Marshall Andrew Hathaway


Yvonne Giles, Research Consultant

Birth and Family

Marshall Andrew Hathaway was born in Mount Sterling, Kentucky. He had a brother and sister. Their parents were Andy and Lucy Hathaway.1

Hathaway married Zella B. Mitchell. They were parents of a daughter.2

Choosing a Career Path

At the age of fourteen, Marshall Hathaway found his career path. He was quoted as saying he “had to go with the horses.”3  In 1930, Marshall and Zella were living in Millersburg, Kentucky where he worked as a horse rubber - a groom.

Photographed Moments

As a younger man, Hathaway worked for several owners as groom and trainer. S. D. Sidell, J.W. Rogers, Mrs. A. B. Clay, J. Keene Daingerfield and Tom and Jack Young kept him busy. From 1934 to 1944 he groomed and trained Thoroughbreds:

  • At It
  • Bib
  • Bring Back
  • Fiji
  • Gray Dream
  • Jo Betty
  • Layout
  • Lee Wee

They won races in Kentucky, Illinois, Michigan, New York and Ohio. Hathaway was photographed with the winners. His grandson, Phillip Jones, shared the photos that he had kept for fifty-three years.

In later years, Hathaway worked in Lexington at Broadmoor Farm, Maine Chance Farm, Danada Stock Farm and Stallion Station Farm. He was employed as foreman, assistant trainer, trainer and manager.4

Passing Skills to Another Generation

Hathaway, like others of his generation, passed on his knowledge and skills. He mentored younger men coming into the industry. He worked with Oscar Dishman Jr. (1923 - 2000) when he began as an exerciser. Dishman became a trainer and owner in the 1960s.

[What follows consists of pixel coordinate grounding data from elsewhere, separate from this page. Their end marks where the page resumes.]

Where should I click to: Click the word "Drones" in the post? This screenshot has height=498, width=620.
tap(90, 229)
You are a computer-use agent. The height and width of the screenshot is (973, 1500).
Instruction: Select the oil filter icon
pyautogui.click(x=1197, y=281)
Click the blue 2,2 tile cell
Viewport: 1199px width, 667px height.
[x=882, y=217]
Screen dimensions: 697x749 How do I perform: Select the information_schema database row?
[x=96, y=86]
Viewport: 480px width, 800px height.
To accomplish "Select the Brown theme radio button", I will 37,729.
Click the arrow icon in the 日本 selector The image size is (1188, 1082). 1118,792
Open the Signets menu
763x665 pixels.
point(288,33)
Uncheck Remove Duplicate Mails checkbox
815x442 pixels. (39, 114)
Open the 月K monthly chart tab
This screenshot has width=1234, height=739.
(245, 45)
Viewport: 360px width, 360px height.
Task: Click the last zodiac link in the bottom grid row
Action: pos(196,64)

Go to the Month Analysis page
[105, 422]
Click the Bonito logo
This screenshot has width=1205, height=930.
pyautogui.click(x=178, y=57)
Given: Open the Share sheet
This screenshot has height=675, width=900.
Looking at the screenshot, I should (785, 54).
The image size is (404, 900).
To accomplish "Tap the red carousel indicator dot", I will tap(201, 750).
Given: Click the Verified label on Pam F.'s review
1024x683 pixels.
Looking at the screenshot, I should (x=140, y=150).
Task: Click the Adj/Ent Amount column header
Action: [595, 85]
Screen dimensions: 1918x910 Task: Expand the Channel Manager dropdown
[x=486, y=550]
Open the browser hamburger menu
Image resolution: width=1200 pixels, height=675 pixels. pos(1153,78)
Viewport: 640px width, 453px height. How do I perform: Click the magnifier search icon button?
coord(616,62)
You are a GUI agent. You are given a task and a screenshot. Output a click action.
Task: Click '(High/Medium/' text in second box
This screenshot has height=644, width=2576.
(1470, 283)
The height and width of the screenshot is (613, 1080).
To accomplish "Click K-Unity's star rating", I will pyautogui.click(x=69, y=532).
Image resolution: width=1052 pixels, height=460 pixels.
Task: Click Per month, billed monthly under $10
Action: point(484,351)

Phillip Jones started following his grandfather to the stables when he was sixteen. From him, he learned how to work with horses. Jones passed the exam to receive his trainer’s license in 1979 and now breeds, trains and owns Thoroughbreds. He races them in West Virginia, Pennsylvania, Maryland, Illinois, Ohio and Kentucky.5

Final Tribute and Legacy

Hathaway and his wife Zella lived in East Lexington on Wilgus Street. When he died in 1966, Zella returned his remains to his birthplace. He was buried in Lincoln View Cemetery, Mount Sterling, Kentucky.6

Thirteen years after Hathaway’s death, J. Keene Daingerfield highly praised him. In a conversation with Phillip Jones in 1979, Mr. Daingerfield said that he never had to worry when Marshall was in charge. He always had everything in order. Marshall Hathaway had been his right arm.7


Jones, Phillip L. 2019. Giles. Chronicle of African Americans in the Horse Industry Oral History Project. Louie B. Nunn Center for Oral History. University of Kentucky Libraries

Jones, Phillip L. 2021. Conversation with Giles.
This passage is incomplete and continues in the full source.